The summary by the OIPC is clear.

“An applicant made an access request and a privacy complaint to the Board of Education of School District No. 43 (School District) regarding a single email communication between the School District and an independent school. Initially, the School District withheld the email under s. 14 (solicitor-client privilege) of the Freedom of Information and Protection of Privacy Act (FIPPA) and disagreed with the applicant’s privacy complaint. However, during the inquiry, the School District determined that s. 14 did not apply and it disclosed the email to the applicant. It also acknowledged that it disclosed the applicant’s personal information without authority under FIPPA. The adjudicator determined that the issues in dispute were moot and there were no factors that warranted continuing the inquiry. Therefore, the adjudicator cancelled the inquiry.” (https://www.oipc.bc.ca/rulings/orders/)

What do you think of this?

Keep in mind, that this process takes years to wait for an inquiry. Years.

The school district was then paying lawyers to defend them through all of this.

When you think of it…. this parent’s tax dollars were going towards a school district that was paying lawyers to fight them over documents they should have had access to and their privacy was compromised.

Don’t we have school districts complaining of lack of funding?

When reading the details of this inquiry. It’s very interesting….

[11] The applicant’s child transferred from an Independent School to a school within the School District (Public School).

[12] In 2019, the applicant asked the principal of the Public School if any staff from the Public School and the Independent School had communicated about his child. The applicant and the principal exchanged several emails on the subject.

[13] In May 2021, legal counsel for the Independent School contacted the principal of the Public School to get information about whether the Independent School and the Public School had communicated about the applicant’s child. The Public School’s principal responded by email on May 12, 2021. In this email, the principal summarized his efforts to determine whether the communications took place and included a copy of the emails that he and the applicant exchanged in 2019.

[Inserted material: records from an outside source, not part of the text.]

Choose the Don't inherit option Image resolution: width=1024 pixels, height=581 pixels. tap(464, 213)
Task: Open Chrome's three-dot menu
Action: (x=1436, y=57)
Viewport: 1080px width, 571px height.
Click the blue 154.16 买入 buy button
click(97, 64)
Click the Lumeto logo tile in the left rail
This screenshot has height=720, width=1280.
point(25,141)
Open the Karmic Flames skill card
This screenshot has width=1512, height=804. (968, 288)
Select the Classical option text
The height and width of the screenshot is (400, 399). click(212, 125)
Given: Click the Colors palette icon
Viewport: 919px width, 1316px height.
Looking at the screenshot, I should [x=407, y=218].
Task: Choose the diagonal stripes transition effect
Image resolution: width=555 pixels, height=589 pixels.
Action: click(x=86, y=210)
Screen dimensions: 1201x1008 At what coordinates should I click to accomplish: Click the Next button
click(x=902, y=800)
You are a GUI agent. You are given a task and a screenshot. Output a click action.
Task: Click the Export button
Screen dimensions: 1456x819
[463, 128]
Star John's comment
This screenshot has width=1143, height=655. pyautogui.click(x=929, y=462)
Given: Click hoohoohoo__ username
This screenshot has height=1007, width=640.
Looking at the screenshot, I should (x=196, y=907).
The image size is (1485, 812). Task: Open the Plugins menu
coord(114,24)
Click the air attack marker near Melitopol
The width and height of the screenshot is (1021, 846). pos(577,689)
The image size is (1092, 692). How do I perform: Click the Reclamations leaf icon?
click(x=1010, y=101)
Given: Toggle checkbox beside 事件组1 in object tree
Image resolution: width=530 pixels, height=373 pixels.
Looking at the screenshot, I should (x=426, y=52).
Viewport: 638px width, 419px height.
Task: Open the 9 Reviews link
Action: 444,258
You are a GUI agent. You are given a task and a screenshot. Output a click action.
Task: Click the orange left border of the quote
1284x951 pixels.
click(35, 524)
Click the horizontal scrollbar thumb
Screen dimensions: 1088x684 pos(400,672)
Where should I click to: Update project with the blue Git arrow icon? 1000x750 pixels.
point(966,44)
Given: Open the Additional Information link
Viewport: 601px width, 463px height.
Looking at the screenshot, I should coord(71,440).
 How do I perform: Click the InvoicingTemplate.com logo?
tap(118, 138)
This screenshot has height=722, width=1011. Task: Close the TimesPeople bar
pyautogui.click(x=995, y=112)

[22] The parties agree that s. 14 does not apply to the information in dispute and the School District disclosed the email to the applicant.13 Given that all the information in dispute in this inquiry has been released to the applicant, I find that any order I make would not have a practical effect on the applicant’s right to access the information in dispute. As a result, I find that the issue of whether the School District is authorized to refuse the applicant access to the May 2021 email is moot.

Very interesting. I have so many questions.

[31] The parties agree that the 2021 email constituted a disclosure of the applicant’s personal information that was not authorized by FIPPA.17 The School District submits the unauthorized disclosure was quickly contained because the Independent School’s legal counsel recognized there may be privacy concerns about her receiving the email and immediately deleted it.18 The applicant does not challenge the veracity of the School District’s claim that the legal counsel immediately deleted the email in question.

So…if I am understanding this decision correctly.. lawyers from one school cannot contact another school and obtain information about a student/parents without the consent of the parent, even though they are lawyers?

Good to know.

As always, a big thank you to the parents who saw this through to hold the district accountable and provide us with an opportunity for learning and understanding the system. I am happy to see they had an outcome in their favour.

Ok parent(s)/guardians, keep this in mind for custody disputes, family court matters, human rights complaints, etc.